• _Exercise aim_: What you give must be exactly the lines of the material from the first through the line that contains "Experience Platform (48, 33)", inclusive, and no others.

(Records to process Opens)

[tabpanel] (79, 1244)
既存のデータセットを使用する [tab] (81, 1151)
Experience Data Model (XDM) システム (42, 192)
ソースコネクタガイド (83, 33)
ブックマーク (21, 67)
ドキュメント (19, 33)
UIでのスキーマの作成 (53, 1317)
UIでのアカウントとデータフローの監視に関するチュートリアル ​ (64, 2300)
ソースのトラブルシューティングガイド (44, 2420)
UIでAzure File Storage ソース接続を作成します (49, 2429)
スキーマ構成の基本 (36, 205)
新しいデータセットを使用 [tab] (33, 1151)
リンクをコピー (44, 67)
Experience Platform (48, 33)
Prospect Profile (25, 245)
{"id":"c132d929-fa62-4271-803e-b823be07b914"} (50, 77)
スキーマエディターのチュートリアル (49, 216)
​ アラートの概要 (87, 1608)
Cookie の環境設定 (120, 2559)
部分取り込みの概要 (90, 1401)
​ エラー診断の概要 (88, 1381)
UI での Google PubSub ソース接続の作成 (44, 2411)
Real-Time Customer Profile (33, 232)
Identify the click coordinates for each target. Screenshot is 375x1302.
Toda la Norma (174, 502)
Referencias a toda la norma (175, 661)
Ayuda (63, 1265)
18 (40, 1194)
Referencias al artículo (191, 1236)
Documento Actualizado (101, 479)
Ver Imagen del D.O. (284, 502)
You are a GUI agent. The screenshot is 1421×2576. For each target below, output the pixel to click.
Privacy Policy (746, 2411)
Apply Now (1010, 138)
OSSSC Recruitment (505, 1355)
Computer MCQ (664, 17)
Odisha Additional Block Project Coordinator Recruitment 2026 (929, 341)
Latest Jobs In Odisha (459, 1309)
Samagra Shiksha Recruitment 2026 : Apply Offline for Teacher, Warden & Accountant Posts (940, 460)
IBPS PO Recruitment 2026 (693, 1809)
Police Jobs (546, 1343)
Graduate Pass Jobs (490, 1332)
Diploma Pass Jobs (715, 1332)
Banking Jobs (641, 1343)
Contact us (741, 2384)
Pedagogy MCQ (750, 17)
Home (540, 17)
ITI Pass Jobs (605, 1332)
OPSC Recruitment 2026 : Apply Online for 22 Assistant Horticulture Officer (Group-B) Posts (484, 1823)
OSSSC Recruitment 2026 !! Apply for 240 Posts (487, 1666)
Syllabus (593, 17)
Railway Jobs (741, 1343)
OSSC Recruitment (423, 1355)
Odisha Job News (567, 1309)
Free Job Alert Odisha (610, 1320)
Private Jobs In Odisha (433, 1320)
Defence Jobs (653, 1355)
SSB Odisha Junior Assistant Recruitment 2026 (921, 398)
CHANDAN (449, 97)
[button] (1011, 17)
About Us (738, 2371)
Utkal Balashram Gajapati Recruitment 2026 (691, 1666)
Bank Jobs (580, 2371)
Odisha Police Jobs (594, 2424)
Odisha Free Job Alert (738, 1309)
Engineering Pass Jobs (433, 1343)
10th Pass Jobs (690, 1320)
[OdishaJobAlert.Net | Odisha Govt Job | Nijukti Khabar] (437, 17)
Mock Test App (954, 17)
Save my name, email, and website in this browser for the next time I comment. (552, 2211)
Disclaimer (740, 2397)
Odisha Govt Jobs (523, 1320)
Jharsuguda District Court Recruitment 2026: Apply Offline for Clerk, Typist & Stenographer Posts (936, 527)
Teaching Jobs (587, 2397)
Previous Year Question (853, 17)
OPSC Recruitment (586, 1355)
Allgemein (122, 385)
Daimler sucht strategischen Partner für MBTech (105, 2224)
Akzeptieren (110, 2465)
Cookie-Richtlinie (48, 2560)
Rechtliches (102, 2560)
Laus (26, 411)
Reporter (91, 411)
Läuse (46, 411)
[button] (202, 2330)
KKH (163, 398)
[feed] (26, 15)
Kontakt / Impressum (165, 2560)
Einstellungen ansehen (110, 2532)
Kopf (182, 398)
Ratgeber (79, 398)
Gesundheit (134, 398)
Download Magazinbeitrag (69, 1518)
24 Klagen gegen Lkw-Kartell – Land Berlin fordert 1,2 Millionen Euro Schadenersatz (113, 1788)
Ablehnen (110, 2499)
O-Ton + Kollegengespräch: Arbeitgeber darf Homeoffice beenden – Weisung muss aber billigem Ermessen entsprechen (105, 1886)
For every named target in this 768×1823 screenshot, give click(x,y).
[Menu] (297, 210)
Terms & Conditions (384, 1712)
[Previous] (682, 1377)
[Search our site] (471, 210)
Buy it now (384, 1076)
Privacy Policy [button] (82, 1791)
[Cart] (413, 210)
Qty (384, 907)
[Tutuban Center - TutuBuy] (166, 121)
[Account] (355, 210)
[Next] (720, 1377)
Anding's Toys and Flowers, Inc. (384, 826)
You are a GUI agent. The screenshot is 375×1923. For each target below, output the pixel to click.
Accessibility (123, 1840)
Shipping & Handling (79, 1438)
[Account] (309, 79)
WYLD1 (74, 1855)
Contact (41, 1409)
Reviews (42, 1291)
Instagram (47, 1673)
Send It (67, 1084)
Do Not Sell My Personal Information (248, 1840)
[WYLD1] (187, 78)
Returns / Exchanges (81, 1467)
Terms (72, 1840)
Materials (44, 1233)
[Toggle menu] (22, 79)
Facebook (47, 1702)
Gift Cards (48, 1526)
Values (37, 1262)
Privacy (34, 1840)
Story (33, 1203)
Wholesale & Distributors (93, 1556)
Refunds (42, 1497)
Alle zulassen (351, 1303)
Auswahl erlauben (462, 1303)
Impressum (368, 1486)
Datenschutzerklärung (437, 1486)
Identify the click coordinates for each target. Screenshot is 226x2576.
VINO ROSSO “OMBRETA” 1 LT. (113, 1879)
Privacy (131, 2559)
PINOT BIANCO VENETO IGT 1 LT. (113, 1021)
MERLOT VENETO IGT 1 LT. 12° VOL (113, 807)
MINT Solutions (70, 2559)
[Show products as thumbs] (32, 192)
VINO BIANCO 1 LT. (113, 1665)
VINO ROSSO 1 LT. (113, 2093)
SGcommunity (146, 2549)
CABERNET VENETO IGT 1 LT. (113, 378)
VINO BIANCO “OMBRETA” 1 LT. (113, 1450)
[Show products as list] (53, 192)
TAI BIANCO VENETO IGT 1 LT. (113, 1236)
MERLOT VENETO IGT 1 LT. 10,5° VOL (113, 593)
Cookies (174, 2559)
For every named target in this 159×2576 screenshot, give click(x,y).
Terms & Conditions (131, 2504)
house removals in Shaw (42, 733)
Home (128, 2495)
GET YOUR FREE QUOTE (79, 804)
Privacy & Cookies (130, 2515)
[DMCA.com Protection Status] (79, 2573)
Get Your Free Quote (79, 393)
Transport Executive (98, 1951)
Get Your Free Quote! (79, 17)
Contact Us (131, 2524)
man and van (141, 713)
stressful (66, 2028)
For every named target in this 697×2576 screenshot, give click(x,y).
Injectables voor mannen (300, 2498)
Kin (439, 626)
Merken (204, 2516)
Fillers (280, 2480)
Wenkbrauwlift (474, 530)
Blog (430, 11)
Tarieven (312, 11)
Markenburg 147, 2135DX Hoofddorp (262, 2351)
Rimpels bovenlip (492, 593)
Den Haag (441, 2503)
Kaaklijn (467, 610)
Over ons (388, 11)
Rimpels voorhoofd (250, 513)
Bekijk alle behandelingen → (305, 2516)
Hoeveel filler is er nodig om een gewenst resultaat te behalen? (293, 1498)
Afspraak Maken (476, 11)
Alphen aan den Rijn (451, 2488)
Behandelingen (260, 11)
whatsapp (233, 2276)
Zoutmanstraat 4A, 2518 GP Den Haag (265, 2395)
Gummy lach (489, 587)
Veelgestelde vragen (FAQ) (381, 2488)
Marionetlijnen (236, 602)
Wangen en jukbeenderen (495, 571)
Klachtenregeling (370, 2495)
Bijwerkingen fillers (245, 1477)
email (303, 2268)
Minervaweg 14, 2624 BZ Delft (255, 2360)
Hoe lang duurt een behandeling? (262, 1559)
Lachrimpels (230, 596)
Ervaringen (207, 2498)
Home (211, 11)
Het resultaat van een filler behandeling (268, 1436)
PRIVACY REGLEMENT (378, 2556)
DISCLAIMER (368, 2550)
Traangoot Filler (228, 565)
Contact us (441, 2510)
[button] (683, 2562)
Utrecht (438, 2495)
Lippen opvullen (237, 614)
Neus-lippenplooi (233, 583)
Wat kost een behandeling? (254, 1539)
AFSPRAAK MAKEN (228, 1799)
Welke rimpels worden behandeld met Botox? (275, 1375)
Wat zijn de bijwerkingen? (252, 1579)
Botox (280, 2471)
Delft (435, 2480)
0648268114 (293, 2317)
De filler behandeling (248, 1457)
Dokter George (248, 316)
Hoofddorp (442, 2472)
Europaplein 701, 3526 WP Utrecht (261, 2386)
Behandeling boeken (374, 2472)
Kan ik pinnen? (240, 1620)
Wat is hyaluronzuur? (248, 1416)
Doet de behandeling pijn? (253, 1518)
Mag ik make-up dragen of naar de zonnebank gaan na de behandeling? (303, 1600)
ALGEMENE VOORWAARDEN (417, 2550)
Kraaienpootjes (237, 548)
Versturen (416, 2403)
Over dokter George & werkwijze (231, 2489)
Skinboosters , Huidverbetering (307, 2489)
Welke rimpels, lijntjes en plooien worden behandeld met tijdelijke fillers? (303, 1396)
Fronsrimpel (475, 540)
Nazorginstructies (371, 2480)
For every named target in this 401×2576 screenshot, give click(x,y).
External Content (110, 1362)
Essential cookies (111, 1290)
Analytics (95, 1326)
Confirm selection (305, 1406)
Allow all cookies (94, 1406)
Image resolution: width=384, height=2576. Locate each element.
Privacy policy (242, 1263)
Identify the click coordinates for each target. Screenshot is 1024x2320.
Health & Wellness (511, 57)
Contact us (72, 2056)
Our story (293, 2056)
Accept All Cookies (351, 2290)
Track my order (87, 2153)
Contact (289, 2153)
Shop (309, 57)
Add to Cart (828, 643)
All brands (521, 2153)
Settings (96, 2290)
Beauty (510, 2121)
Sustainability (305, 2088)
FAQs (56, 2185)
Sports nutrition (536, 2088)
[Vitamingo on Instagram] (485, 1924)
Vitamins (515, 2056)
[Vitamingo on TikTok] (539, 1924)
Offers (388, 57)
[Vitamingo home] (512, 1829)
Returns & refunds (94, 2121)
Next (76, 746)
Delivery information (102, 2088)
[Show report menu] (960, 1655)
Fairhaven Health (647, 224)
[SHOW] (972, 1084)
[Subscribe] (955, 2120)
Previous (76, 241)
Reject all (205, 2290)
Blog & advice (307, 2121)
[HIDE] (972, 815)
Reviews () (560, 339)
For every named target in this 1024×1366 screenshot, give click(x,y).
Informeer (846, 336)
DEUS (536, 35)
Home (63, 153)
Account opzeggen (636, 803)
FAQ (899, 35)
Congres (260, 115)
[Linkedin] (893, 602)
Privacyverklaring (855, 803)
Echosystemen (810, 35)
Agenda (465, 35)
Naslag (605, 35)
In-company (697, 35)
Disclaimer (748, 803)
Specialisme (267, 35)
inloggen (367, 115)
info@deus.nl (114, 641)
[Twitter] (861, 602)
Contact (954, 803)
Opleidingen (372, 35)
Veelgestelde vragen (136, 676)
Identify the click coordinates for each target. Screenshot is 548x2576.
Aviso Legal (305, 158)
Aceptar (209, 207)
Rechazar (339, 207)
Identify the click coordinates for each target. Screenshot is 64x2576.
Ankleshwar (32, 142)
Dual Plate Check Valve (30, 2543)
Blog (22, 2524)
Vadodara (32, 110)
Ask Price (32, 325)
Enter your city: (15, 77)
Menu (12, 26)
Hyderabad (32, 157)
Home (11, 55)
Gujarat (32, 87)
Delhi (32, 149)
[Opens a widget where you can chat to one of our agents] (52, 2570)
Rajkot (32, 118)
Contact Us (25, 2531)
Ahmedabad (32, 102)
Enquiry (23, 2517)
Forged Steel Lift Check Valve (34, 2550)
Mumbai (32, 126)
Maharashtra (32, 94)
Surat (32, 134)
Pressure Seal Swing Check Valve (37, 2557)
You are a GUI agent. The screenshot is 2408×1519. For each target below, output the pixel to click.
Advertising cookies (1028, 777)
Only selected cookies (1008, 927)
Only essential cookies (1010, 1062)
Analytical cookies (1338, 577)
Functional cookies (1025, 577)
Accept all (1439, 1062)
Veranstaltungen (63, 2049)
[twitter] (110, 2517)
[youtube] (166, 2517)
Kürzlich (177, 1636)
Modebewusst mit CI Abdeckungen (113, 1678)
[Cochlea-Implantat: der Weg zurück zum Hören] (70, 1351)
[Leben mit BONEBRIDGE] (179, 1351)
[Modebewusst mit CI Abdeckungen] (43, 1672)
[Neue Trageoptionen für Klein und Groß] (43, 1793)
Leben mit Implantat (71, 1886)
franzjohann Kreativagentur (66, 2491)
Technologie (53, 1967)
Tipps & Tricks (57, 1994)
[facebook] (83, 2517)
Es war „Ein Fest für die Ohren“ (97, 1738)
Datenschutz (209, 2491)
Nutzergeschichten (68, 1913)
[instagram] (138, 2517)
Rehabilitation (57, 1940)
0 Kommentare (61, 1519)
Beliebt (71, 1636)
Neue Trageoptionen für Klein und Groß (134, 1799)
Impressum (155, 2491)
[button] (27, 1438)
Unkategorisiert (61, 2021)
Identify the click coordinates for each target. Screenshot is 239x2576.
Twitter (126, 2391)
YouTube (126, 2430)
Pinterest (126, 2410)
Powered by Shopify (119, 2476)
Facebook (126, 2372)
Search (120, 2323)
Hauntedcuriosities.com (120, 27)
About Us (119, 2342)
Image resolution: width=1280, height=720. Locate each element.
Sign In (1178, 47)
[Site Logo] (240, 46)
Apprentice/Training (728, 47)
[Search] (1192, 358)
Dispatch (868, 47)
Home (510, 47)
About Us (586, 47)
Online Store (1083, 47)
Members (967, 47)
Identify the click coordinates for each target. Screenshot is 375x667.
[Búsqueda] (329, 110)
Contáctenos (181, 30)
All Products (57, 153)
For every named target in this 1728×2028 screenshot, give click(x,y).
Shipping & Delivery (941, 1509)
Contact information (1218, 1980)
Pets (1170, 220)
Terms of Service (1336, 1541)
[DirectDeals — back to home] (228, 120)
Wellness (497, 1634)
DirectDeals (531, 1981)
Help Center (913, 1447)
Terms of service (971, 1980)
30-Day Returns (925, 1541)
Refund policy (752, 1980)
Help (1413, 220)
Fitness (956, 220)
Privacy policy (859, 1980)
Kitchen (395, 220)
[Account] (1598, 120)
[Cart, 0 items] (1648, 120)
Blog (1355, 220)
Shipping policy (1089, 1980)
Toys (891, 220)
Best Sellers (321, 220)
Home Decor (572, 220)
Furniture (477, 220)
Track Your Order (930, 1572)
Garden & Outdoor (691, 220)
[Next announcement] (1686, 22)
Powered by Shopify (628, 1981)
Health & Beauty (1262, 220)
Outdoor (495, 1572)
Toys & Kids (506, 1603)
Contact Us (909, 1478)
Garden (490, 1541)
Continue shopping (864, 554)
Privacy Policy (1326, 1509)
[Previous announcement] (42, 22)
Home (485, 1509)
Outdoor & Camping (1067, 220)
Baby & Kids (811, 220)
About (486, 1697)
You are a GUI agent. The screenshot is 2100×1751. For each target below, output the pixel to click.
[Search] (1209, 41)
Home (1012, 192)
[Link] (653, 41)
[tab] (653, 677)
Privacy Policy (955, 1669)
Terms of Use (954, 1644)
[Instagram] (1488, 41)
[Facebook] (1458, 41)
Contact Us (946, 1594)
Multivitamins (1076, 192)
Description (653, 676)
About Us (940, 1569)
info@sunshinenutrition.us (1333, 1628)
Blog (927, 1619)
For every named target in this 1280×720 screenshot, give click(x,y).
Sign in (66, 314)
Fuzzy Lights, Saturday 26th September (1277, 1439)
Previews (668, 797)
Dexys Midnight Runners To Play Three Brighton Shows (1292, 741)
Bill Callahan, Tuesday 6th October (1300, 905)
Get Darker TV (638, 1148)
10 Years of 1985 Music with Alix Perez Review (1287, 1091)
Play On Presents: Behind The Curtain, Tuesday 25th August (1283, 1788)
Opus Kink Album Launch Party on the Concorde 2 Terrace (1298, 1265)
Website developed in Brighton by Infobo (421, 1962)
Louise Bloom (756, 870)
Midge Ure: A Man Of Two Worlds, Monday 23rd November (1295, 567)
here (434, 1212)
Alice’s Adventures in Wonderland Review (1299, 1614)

(Records to process Closes)

• _Task solution_:
[tabpanel] (79, 1244)
既存のデータセットを使用する [tab] (81, 1151)
Experience Data Model (XDM) システム (42, 192)
ソースコネクタガイド (83, 33)
ブックマーク (21, 67)
ドキュメント (19, 33)
UIでのスキーマの作成 (53, 1317)
UIでのアカウントとデータフローの監視に関するチュートリアル ​ (64, 2300)
ソースのトラブルシューティングガイド (44, 2420)
UIでAzure File Storage ソース接続を作成します (49, 2429)
スキーマ構成の基本 (36, 205)
新しいデータセットを使用 [tab] (33, 1151)
リンクをコピー (44, 67)
Experience Platform (48, 33)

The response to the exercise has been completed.